Вставные тексты о первой любви или последней жалости подготавливают еще один вариант мировой истории как будуарной истории альковных похождений — история бытия как пития сменяется историей бытия как соития. Веничка-Шахразада дает свою версию истории как смены будуарных приключений, и тоже с привкусом насилия. Оба варианта — откровенное пародирование теории Раскольникова, снижение почти в духе сатировой драмы.
Завершением всех типов историй становится революция, произведенная в «одной, отдельно взятой деревне». Революцию, естественно, делают те, кто вместо клико пьет сивуху, которая пробуждает в человеке самые темные инстинкты. Пьющий герой, несмотря на то, что революция ему «показана», категорически против нее: «… перед лицом совести всего человечества я должен сказать: я с самого начала был противником этой авантюры, бесплодной, как смоковница… Я с самого начала говорил, что революция достигает чего-нибудь нужного, если совершается в сердцах, а не на стогнах» (с.88–89). Он вновь «посторонний», ибо пьет «сивуху», но не признает революцию, хотя и делает ее, но он уже не тоскующий, а смеющийся посторонний.
Вся вторая часть ознаменована смехом, который сменяет тоску. Смех и слезы сталкиваются в описании действия коктейля «Дух Женевы»: «У меня было так: я выпил целый флакон „Серебристого ландыша“, сижу и плачу. Почему я плачу? Потому что маму вспомнил, то есть я вспомнил и не могу забыть свою маму. „Мама“, — говорю я и плачу…. Другой бы, кто поглупее, так бы сидел и плакал. А я? Взял флакон „Сирени“ — и выпил. И что же вы думаете? Слезы обсохли, дурацкий смех одолел, а маму так даже и забыл, как звать по имени-отчеству» (с.56). Победивший «дурацкий смех», наконец, объединяет героя с «man» : «Все вокруг незаметно косели, незаметно и радостно косели, незаметно и безобразно… И я — вместе с ними…» (с.64). Тоска вызывает ангелов, и они рядом с героем до тех пор, пока он не улыбнулся. Улыбка, тем более смех — знак принятия жизни, адаптации к людям. Но в поэме, как и в христианстве, смех оказывается знаком дьявола, неслучайно на смену отлетевшим ангелам приходят Мефистофель, сатана и сфинкс; взамен веры — познание, которое приводит к краху сознания: «Краешком сознания, самым-самым краешком, я запомнил, как выходящая в Орехове лавина публики запуталась во мне и вбирала меня, чтобы накопить меня в себе, как паршивую слюну, — и выплюнуть на ореховский перрон… Краешком сознания, все тем же самым краешком, я еще запомнил, что сумел, наконец, совладать со стихиями и вырваться в пустые пространства вагона и опрокинуться на чью-то лавочку, первую от дверей…» (с.87). Плевок в этом уплывающем сознании явно «рифмуется» с плевком как знаком оппозиции Каину / Манфреду, однако, инверсия ситуаций отнюдь не означает, что герой, наконец, обрел понимание не только со стороны ангелов.

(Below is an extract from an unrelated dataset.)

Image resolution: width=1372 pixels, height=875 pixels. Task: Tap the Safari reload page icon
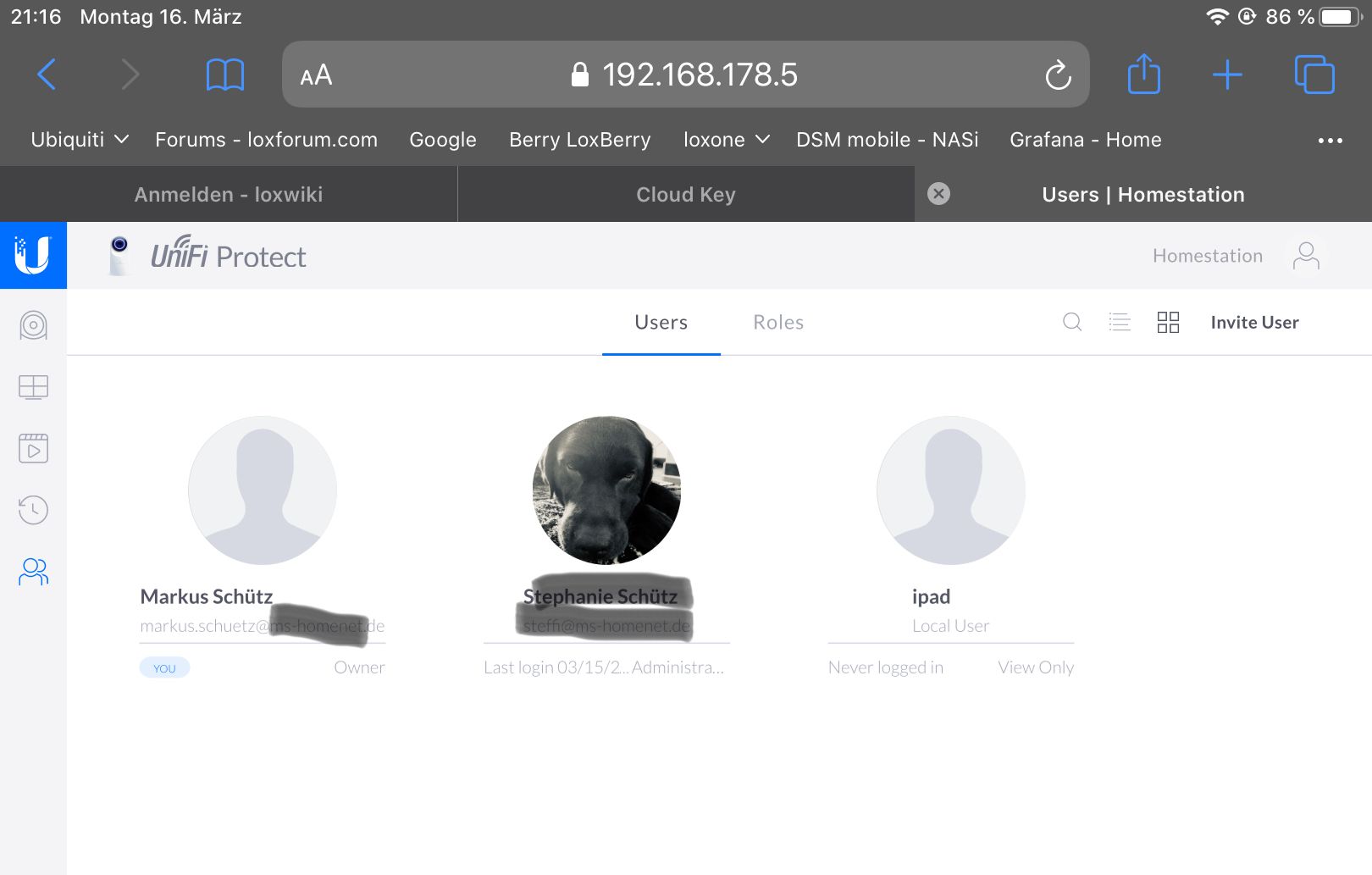1058,75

«Краешек сознания» воссоздает альтернативный вариант исторической эволюции — революцию, которую герой, не приняв, тем не менее возглавил, став ее идейным руководителем и в каком-то смысле организатором. «Хождение в народ» вновь закончилось расхождением народа и его «принца»-президента: в первом случае он не понес ответственности за тех, кого «приручил»; во втором — «умыв руки», подобно Понтию Пилату, он не покаялся ни в том, что сделал, ни в том, чего не сделал: «В моем сердце не было раскаяния… Я шел через луговины и пажити, через заросли шиповника и коровьи стада, мне в пояс кланялись хлеба и улыбались васильки. Но, повторяю, в сердце не было раскаяния» (с.95).

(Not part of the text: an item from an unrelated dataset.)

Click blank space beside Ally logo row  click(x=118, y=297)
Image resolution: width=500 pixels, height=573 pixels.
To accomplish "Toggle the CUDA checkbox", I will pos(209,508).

Выбор между революцией и Петушками герой делает в пользу рая. Возвращение в рай сопровождается кошмаром потери своего «я». Как говорится в поэме, он слишком далеко зашел в поисках своего «я», так далеко, что потерял самого себя: то он мальчик, то милая странница, то старший лейтенант. Чертовщина с утратой своего «я» начинает третью, последнюю часть поэмы, эту трагическую «дьяволиаду». Таким образом, вторая часть начинается с парадокса (парадокс историй), а заканчивается абсурдом: он не только дурак, пустомеля и демон, но и школьник, и «милая странница», и старший лейтенант, короче, он, подобно борхесовскому Шекспиру, «everything and nothing».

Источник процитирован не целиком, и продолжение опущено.